- [TEXT SECTION]
— BEGIN —

How American International Group Is Using Cold, Hard Cash To Reward Shareholders

Sale of aircraft leasing unit and unexpected windfall driving AIG's share repurchases and intrinsic value.

Jun 13, 2014 at 7:00AM

Stepping up its share repurchase authorization is the right move for American International Group (NYSE:AIG) to create immediate value for shareholders. As long as AIG's market price remains below its book value, share buybacks make a heck of a lot of sense, driving book value per share growth, and, ultimately, AIG's share price.

And by recently announcing that it is going to step up its share repurchases to the tune of $2 billion thanks to the recent ILFC sale which should further support AIG's book value growth and share price.

A pretty great deal
Not too long ago, American International Group tried to sell 81% of its aircraft leasing unit ILFC to an investor consortium including P3 Investments and Taiwan's Fubon Group, but the deal ultimately fell through as the consortium struggled to come up with the financing for the deal. American International Group eventually sold its aircraft leasing business to AerCap Holdings N.V. (NYSE:AER) for $5.4 billion at the end of last year.

— END —

- [OBJECTIVE 1]
Revise the AIG share repurchase article, covering everything from "How American International" down to "and share price.", and replace "book value" with "net asset value".
- [OBJECTIVE 2]
Extend the article on AIG's share repurchases by writing what comes after its final sentence.

- [DATA EXTRACT]

— BEGIN —

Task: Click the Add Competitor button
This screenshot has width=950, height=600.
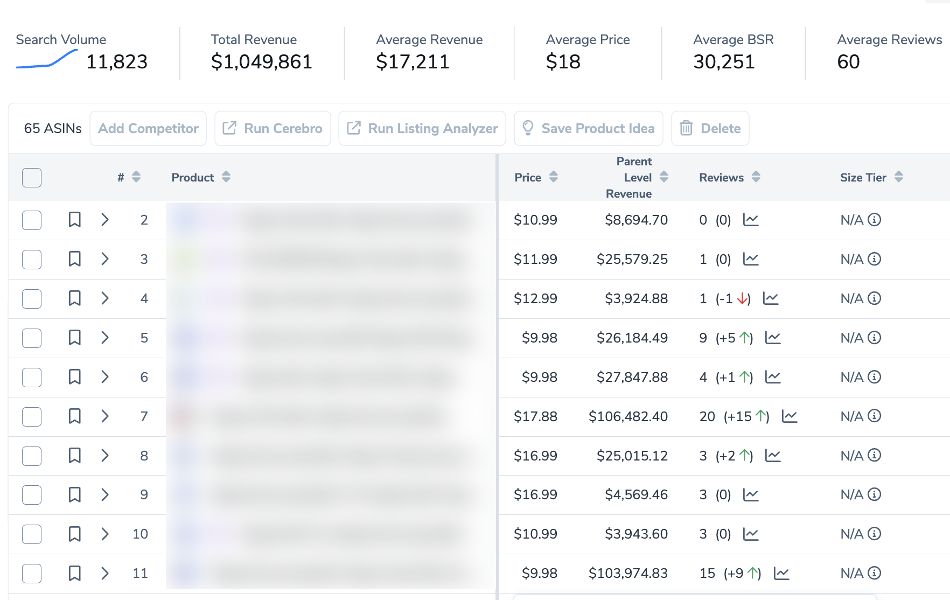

— END —

- [FINAL ANSWER 1]
How American International Group Is Using Cold, Hard Cash To Reward Shareholders

Sale of aircraft leasing unit and unexpected windfall driving AIG's share repurchases and intrinsic value.

Jun 13, 2014 at 7:00AM

Stepping up its share repurchase authorization is the right move for American International Group (NYSE:AIG) to create immediate value for shareholders. As long as AIG's market price remains below its net asset value, share buybacks make a heck of a lot of sense, driving net asset value per share growth, and, ultimately, AIG's share price.

And by recently announcing that it is going to step up its share repurchases to the tune of $2 billion thanks to the recent ILFC sale which should further support AIG's net asset value growth and share price.

- [FINAL ANSWER 2]
While many analysts were skeptical about whether AIG would be able to sell ILFC at all, the insurance company actually negotiated quite a neat deal for AIG shareholders: As part of the purchase agreement, American International Group was getting paid $3 billion in cash and received about 97.6 million in newly issued AerCap shares, valued at approximately $2.5 billion dollars and gave American International Group an approximately 46% stake in AerCap.

Since AerCap's shares kept soaring after the deal, American International Group now sits on book value gains of around $2.3 billion, giving the insurance company more firepower to deploy capital for share repurchases.

The clearly positive, but unexpected, deal outcome now allows American International Group to materially upsize its existing share repurchase authorization and deliver value to shareholder via additional share repurchases.

Fueling growth with buybacks
Last week, American International Group announced that its board of directors had authorized additional share repurchases in the amount of $2.0 billion. This comes after the insurance company heavily repurchased its own shares in the first five month of 2014. In the first quarter of 2014 alone, American International Group spent approximately $867 million on share buybacks and another $418 million since the end of the first quarter.

Share buybacks are an essential part of American International Group's capital management strategy, and share repurchases at market prices below book value are accretive and actually spur book value growth.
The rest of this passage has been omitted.